From the line with "Where should I click to: Click the red" through the final line of the entries below, write out each line exactly and nothing else.

◇ ◇ ◇ ◇ ◇ ◇ ◇

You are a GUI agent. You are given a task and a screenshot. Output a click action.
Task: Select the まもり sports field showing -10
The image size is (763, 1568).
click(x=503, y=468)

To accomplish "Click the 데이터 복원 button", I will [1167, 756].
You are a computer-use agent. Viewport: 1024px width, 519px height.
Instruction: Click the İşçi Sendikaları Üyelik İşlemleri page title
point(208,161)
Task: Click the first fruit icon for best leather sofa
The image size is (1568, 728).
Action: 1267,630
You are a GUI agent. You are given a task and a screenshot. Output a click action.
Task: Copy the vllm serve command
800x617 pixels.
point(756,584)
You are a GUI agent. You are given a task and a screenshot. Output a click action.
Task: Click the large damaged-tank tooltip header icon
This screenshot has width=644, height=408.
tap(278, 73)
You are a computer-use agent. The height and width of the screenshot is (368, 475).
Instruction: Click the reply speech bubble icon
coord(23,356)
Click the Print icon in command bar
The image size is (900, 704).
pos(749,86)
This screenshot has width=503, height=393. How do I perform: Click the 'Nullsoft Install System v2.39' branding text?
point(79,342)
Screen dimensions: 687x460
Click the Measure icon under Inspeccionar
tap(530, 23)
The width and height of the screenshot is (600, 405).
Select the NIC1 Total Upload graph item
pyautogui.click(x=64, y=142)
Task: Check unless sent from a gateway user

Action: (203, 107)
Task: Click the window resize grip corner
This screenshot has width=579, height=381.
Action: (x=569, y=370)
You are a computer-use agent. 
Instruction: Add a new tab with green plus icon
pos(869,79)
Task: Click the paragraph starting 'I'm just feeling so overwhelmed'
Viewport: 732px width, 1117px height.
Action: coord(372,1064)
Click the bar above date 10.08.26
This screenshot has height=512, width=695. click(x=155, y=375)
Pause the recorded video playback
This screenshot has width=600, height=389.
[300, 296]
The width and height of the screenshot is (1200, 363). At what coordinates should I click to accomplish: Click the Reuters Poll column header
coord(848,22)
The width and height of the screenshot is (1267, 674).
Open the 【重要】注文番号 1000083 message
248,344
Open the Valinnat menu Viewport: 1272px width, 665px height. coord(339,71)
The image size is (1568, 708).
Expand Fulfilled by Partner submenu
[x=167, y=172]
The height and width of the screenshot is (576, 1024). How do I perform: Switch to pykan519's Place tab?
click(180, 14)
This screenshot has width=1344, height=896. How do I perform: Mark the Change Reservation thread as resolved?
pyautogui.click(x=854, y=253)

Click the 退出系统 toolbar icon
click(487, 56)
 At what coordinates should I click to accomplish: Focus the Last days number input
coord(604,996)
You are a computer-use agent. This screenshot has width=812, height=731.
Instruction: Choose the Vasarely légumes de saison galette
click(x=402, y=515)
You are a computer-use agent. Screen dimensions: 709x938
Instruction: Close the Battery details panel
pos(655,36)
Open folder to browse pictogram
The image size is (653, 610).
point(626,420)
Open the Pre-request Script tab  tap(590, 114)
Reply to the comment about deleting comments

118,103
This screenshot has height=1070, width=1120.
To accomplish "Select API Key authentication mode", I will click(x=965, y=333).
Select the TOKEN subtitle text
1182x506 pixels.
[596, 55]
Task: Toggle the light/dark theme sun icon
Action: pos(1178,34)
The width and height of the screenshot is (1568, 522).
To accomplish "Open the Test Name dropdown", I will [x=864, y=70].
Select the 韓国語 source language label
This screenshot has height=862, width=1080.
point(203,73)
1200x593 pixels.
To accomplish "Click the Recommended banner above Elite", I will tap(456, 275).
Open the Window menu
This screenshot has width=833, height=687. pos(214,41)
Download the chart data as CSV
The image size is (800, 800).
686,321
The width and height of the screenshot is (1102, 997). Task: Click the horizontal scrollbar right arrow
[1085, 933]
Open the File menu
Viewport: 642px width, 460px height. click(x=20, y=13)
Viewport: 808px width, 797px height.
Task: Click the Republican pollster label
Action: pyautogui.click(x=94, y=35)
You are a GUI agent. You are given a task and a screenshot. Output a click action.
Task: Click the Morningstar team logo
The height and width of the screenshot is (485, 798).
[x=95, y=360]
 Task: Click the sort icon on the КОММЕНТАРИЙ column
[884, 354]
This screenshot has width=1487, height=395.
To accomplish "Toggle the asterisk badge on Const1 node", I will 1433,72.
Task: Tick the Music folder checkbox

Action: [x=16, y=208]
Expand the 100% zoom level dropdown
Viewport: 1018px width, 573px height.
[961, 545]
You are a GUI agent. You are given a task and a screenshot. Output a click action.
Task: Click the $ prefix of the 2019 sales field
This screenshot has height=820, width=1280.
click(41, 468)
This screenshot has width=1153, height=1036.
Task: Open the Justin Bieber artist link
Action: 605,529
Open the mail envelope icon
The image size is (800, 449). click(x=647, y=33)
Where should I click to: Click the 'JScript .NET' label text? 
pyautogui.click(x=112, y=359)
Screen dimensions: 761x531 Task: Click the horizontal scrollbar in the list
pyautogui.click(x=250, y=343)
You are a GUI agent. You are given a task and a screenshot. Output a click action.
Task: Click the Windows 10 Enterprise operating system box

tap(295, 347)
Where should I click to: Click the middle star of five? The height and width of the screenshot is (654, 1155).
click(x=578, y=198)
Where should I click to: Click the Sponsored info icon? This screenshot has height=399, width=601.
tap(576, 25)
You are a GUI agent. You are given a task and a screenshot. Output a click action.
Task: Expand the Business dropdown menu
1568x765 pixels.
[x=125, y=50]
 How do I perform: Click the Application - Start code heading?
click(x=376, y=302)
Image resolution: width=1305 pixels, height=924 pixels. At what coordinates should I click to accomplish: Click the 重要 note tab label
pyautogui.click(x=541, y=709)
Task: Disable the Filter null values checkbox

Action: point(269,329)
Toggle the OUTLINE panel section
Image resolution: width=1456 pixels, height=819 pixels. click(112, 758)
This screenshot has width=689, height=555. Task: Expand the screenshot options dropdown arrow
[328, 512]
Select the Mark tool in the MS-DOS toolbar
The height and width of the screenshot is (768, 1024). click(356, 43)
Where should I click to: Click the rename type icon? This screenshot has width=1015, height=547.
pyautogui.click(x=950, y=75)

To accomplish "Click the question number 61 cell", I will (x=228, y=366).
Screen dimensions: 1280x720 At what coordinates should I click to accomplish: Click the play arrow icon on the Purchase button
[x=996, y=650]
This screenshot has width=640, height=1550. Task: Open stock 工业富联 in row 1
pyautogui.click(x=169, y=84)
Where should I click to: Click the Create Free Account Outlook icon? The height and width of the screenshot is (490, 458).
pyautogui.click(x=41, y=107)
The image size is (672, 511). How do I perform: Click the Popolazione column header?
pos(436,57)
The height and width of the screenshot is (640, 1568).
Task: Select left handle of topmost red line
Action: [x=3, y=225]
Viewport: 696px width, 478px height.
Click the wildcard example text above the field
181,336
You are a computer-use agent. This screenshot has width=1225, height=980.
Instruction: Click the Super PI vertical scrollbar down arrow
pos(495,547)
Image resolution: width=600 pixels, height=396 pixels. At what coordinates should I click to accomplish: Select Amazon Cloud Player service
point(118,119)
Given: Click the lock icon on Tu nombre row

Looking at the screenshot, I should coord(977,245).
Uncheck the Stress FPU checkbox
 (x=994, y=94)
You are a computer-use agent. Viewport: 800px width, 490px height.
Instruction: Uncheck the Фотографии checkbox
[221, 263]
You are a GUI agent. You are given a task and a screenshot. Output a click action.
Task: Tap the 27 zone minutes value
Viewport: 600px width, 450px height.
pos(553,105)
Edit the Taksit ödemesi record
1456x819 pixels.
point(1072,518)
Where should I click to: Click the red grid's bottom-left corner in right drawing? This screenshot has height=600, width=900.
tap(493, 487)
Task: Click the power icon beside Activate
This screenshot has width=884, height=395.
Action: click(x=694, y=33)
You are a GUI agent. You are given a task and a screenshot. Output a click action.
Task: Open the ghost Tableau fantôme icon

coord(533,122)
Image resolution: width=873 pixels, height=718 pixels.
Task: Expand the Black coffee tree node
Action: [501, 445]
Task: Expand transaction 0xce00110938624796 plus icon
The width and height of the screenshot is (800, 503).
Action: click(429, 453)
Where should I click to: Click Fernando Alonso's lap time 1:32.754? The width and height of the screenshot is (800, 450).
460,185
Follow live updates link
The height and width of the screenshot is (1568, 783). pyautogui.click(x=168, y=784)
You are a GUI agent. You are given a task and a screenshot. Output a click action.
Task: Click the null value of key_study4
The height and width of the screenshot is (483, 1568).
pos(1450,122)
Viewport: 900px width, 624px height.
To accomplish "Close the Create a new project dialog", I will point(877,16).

◇ ◇ ◇ ◇ ◇ ◇ ◇

Written answer
Where should I click to: Click the red grid's bottom-left corner in right drawing? This screenshot has height=600, width=900.
tap(493, 487)
Task: Click the power icon beside Activate
This screenshot has width=884, height=395.
Action: click(x=694, y=33)
You are a GUI agent. You are given a task and a screenshot. Output a click action.
Task: Open the ghost Tableau fantôme icon

coord(533,122)
Image resolution: width=873 pixels, height=718 pixels.
Task: Expand the Black coffee tree node
Action: [501, 445]
Task: Expand transaction 0xce00110938624796 plus icon
The width and height of the screenshot is (800, 503).
Action: click(429, 453)
Where should I click to: Click Fernando Alonso's lap time 1:32.754? The width and height of the screenshot is (800, 450).
460,185
Follow live updates link
The height and width of the screenshot is (1568, 783). pyautogui.click(x=168, y=784)
You are a GUI agent. You are given a task and a screenshot. Output a click action.
Task: Click the null value of key_study4
The height and width of the screenshot is (483, 1568).
pos(1450,122)
Viewport: 900px width, 624px height.
To accomplish "Close the Create a new project dialog", I will point(877,16).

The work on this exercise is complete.